Saved data entries
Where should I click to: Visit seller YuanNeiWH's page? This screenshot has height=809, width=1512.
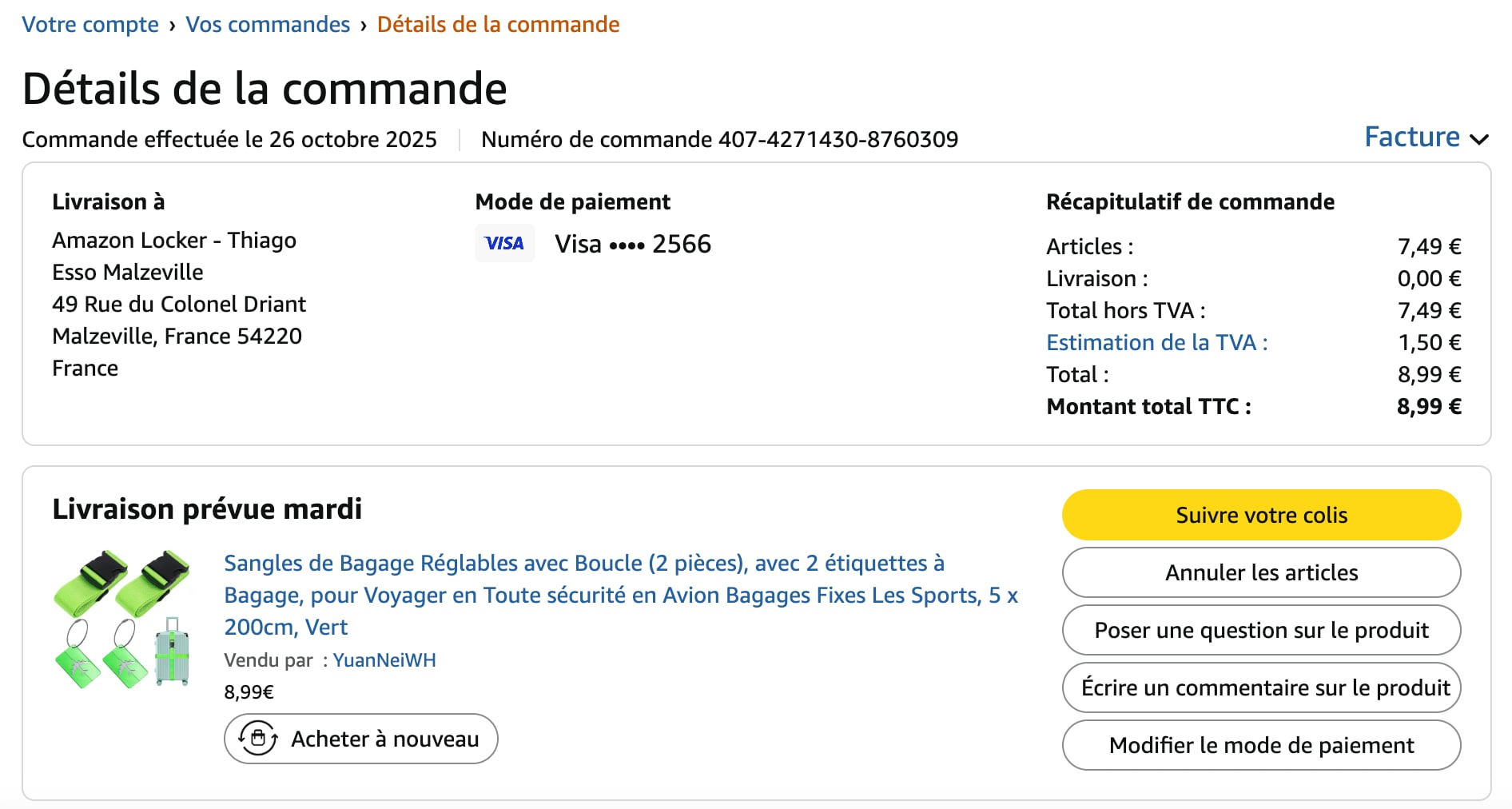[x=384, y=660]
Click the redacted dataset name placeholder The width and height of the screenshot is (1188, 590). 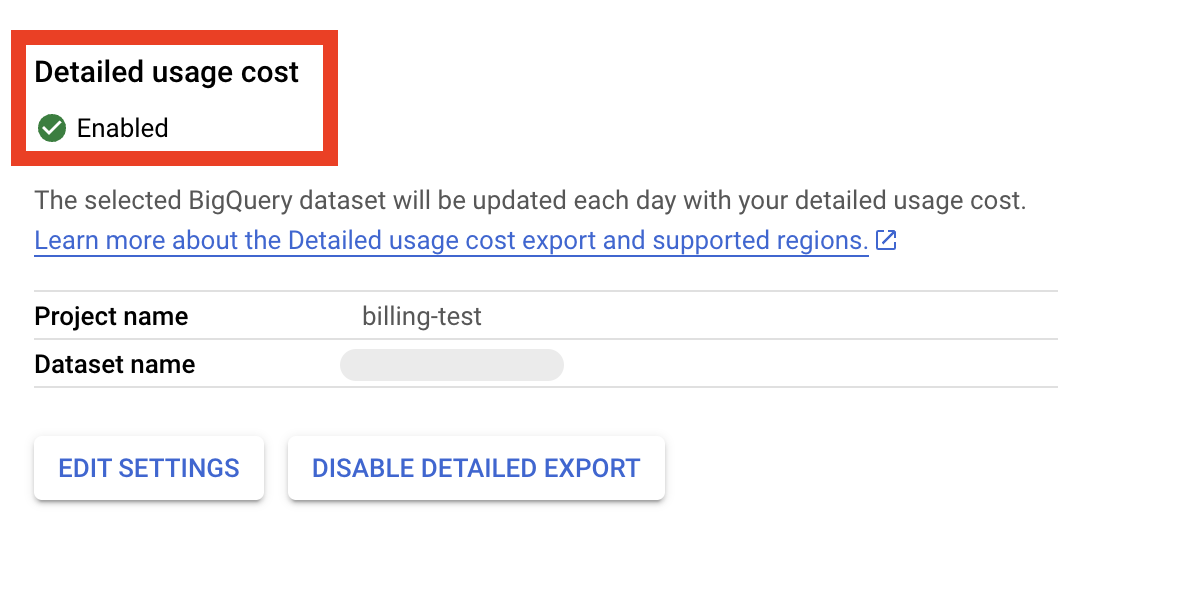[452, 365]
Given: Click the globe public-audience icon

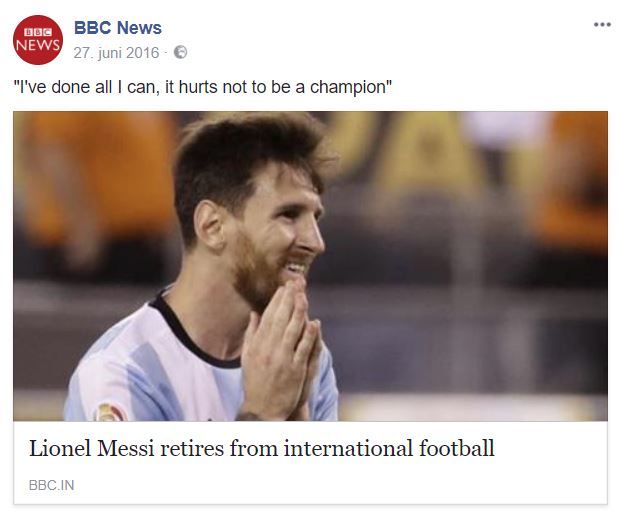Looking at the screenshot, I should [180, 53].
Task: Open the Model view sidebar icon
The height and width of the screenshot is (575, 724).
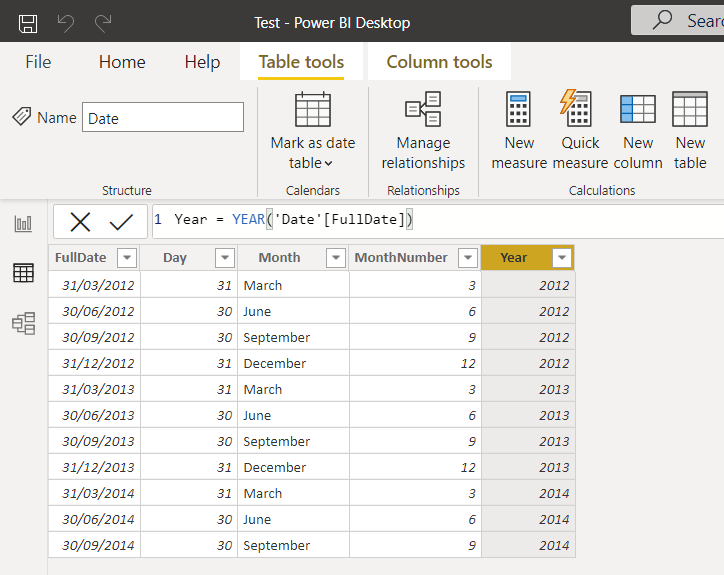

*Task to complete*.
Leaving out all pictures, print exactly the lines above from the one containing "Given: Click the globe public-audience icon" through the last line of the entries.

*Response for this exercise*.
Given: Click the globe public-audience icon

Looking at the screenshot, I should [180, 53].
Task: Open the Model view sidebar icon
The height and width of the screenshot is (575, 724).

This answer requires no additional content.